Lectenz Bio Platform

Significance of

Glycan Biomarkers

The recognition of glycans (complex carbohydrate structures) is an integral part of normal biological processes. It is critical for host-pathogen interactions, biological development, and increasingly important for disease-state biomarker detection.

Due to the importance of glycan recognition and variations in host glycosylation, glycans are obvious targets for detection, diagnostic, and therapeutic applications. Not only do glycans serve as important disease biomarkers, but they also impact the pharmacological properties of therapeutic biologics. For example, glycan heterogeneity in recombinant proteins can impact batch-to-batch consistency, immunogenicity, pharmacokinetics, activity, and clearance.

The increased understanding of the importance of glycans in biological systems has contributed to rapid investment by the pharmaceutical industry in therapeutic biologics, which is an estimated $190B market. Given that more than two-thirds of therapeutic biologics are glycosylated recombinant proteins, new tools for glycosylation analysis during bioprocess monitoring are required.

There is an urgent need for glycosensors with defined glycan specificity that can be used to interrogate biological samples and identify abnormal glycosylation states in cancer, as well as in the production of glycosylated therapeutics biologics.

Advances in

Computational Chemistry and Protein Engineering

Recent advances in both theoretical and experimental approaches present unique opportunities to advance the field of glycomics.

Specifically, employing computational chemistry and structural biology tools with high throughput directed evolution strategies makes feasible the rational in silico design of novel protein libraries focused towards identifying clones with desired functionality.

Computational docking and molecular dynamics have become indispensible tools for investigating the highly complex and flexible nature of protein-glycan interactions.

Furthermore, determining binding free energies to evaluate thermodynamic contributions that drive the binding interactions is a powerful computational technique that provides insight into protein-ligand interactions broken down per amino acid that cannot be determined any other way.

These computational tools serve to advance understanding of biomolecular interactions and guide the development of biomolecules with novel functionality. Coupling in silico structural analysis, molecular dynamics (MD) and binding free energy decomposition strategies with in vitro directed evolution enables knowledge-based protein engineering that will not only advance both disciplines but also spur the development of novel biomolecules relevant to the field of glycomics.

Innovation

Lectenz Reagents

Engineered Lectenz® reagents have unique specificity and affinity for glycopeptides and glycoproteins.

Lectenz® have lectin-like glycan binding properties and are engineered from carbohydrate-processing enzymes.

Carbohydrate-processing enzymes are often exquisitely selective with regard to substrate structure, generally recognizing each of the monosaccharide residues forming the glycosidic linkage, as well as the position and configuration of the linkage.

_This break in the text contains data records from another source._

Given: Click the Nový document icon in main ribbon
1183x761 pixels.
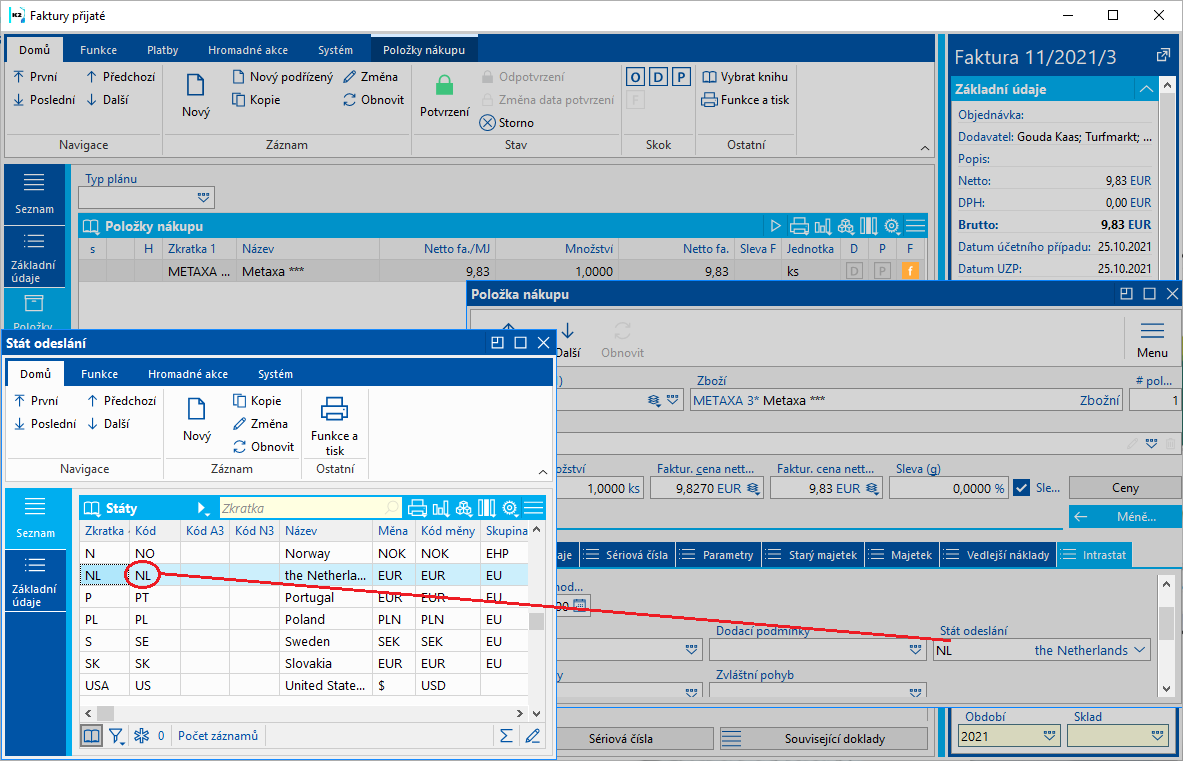Looking at the screenshot, I should (x=196, y=86).
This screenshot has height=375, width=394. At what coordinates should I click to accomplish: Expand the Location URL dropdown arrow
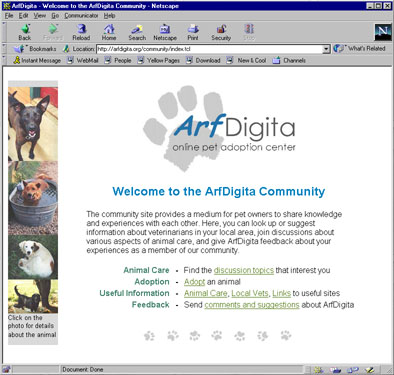[326, 49]

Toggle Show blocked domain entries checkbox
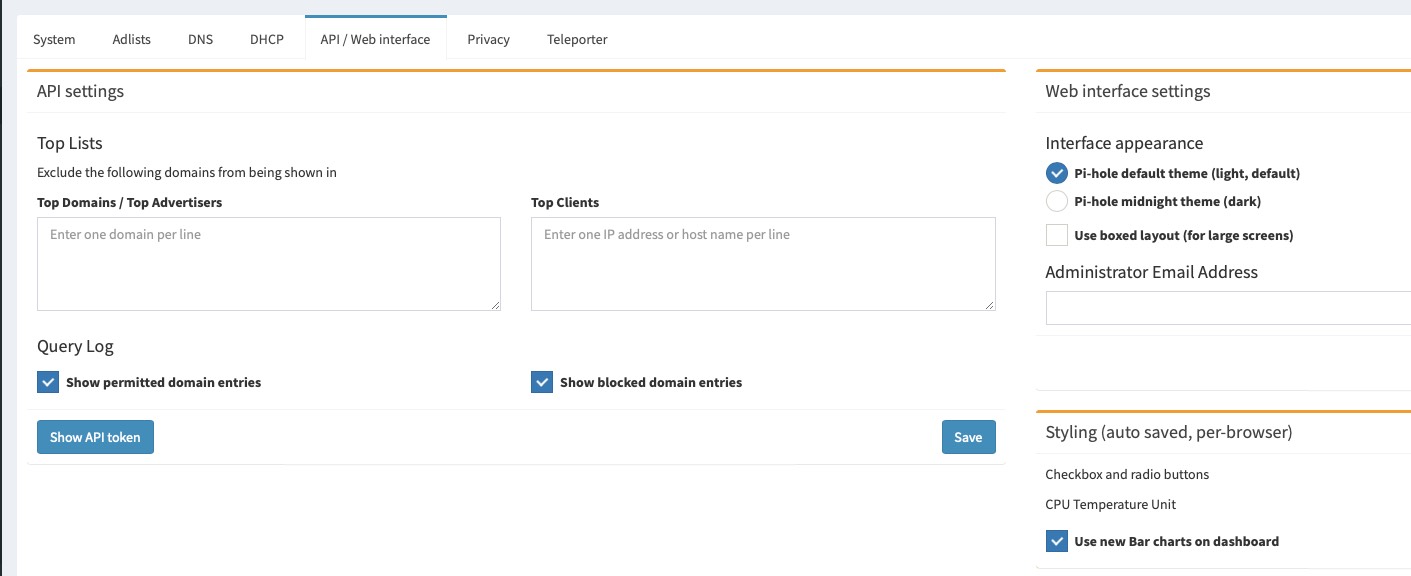pos(542,382)
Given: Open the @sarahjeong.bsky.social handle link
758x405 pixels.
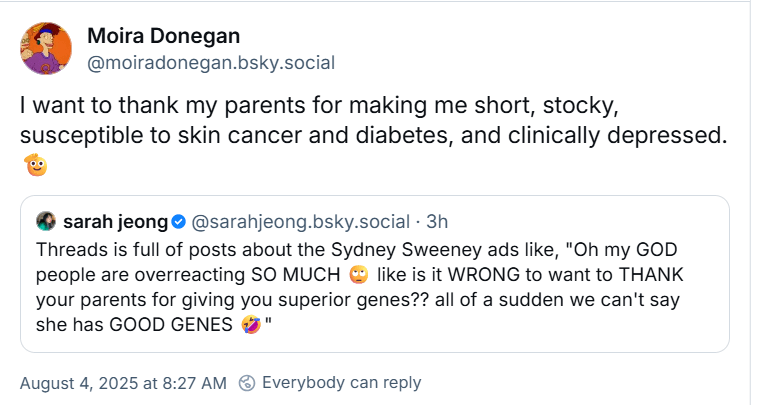Looking at the screenshot, I should [x=300, y=220].
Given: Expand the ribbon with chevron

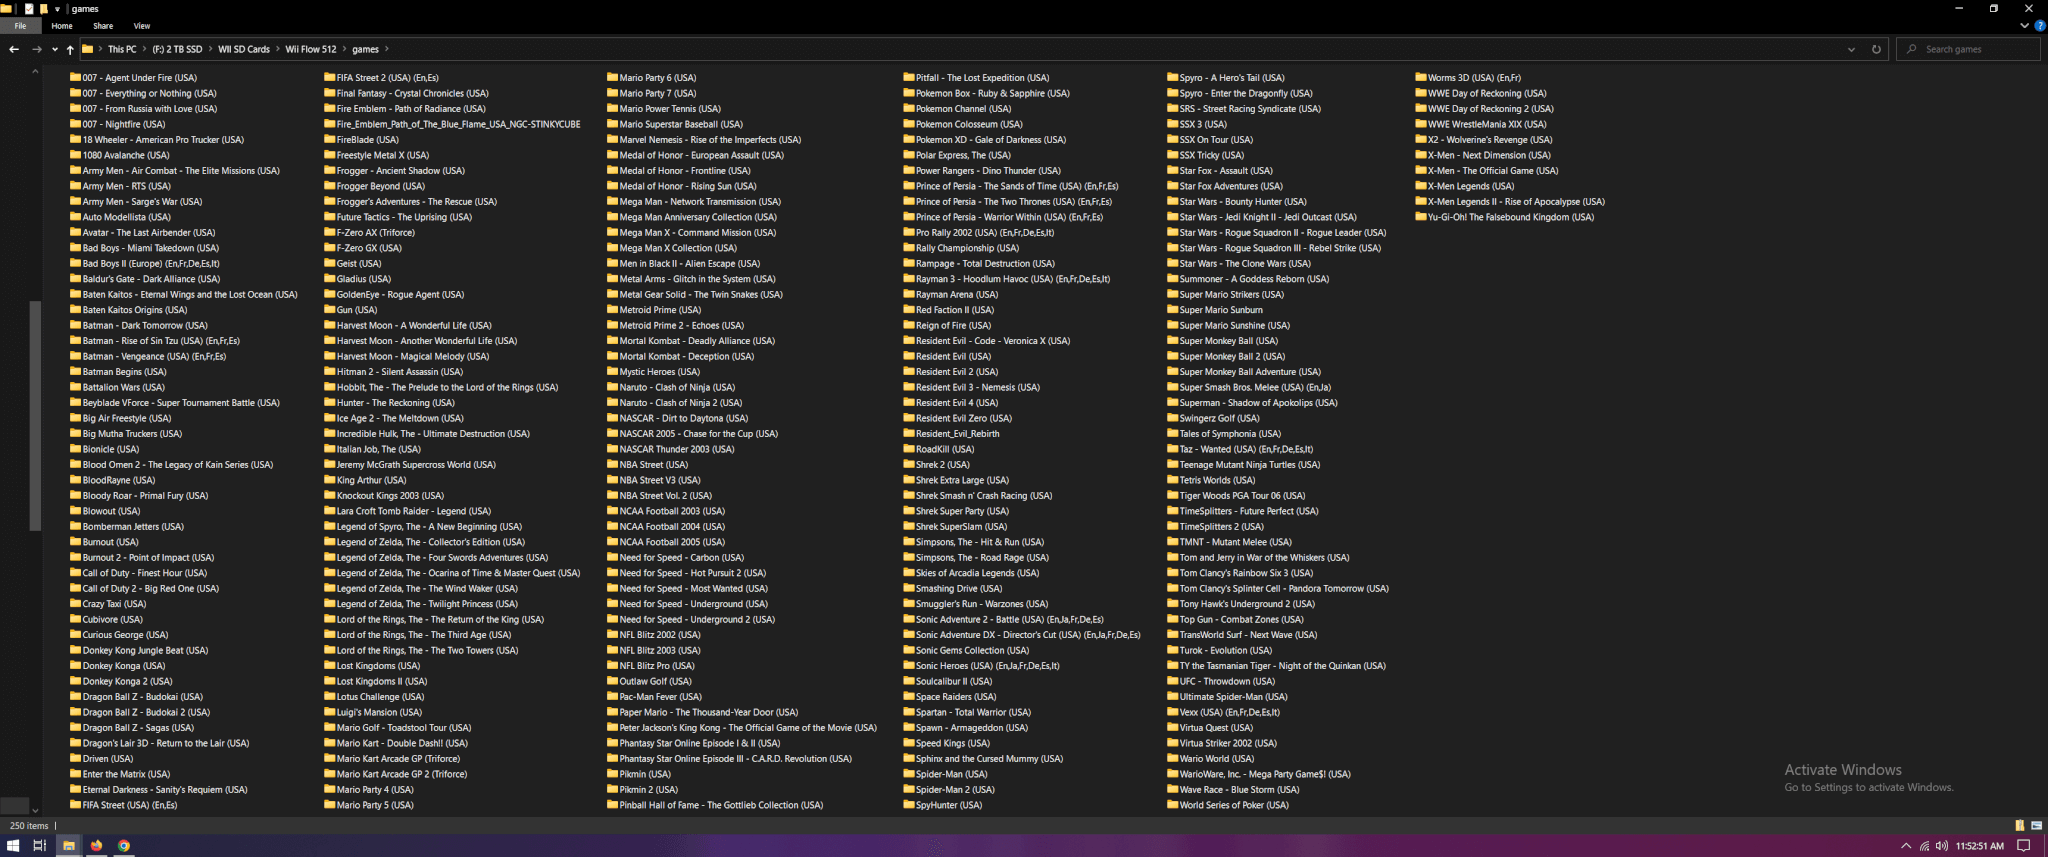Looking at the screenshot, I should [2026, 26].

As such, these lectin-like enzyme derived proteins (Lectenz®) are capable of being more specific in their interactions with glycans than lectins, and these interactions are less context dependent than typically seen with antibodies.

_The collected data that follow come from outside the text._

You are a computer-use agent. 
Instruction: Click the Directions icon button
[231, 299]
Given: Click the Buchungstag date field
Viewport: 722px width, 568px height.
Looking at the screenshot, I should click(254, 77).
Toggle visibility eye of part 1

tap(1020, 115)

In principle, many carbohydrate-processing enzymes can be converted to Lectenz®, enabling the development of a range of reagents specific for particular glycan linkages or compositions.

This emerging technology will provide a new set of reagents to help facilitate glycomics and glycoproteomics at varying levels of the customer chain by impacting research scientists, biopharma manufacturing, and clinical applications.

Lectenz

Engineering

The Lectenz® engineering process encompasses computationally-guided library design, directed evolution, selection, and validation of Lectenz® candidates. The process enables computationally-guided directed evolution by employing HPC for structure-based library design followed by in vitro directed evolution. The directed evolution method identifies candidate clones with desired functional activity against a target glycan biomarker of biological relevance (Figure 1). The biophysical characteristics of selected Lectenz® candidates are then determined and the utility of the Lectenz® candidates as glycan detection/capture reagents is validated in variety of applications.

Figure 1: Schematic representation of Lectenz® engineering via directed evolution.

Engineered Lectenz® reagents are innovative in two distinct ways:

  • The development of glycomics affinity reagents (Lectenz®) from engineered carbohydrate-processing enzymes will create a new class of glycomics reagents, with defined specificities and tunable properties.
  • Employing computational simulations to provide binding energy estimates, which are being used to focus the design of the biocombinatorial libraries and enhancing the efficiency of the bio-panning process

Key innovations of Lectenz® reagents over existing glycomics reagents are:

  • Tunable affinities and binding kinetics (essential for applications in an affinity matrix)
  • Pre-defined (or tunable) specificities – depending on the ligand employed in the directed evolution strategy and on the location of the mutagenesis sites
  • A platform technology that is applicable to a vast number of carbohydrate-processing enzymes, including glycosyl hydrolases, transferases, lyases, esterases, etc.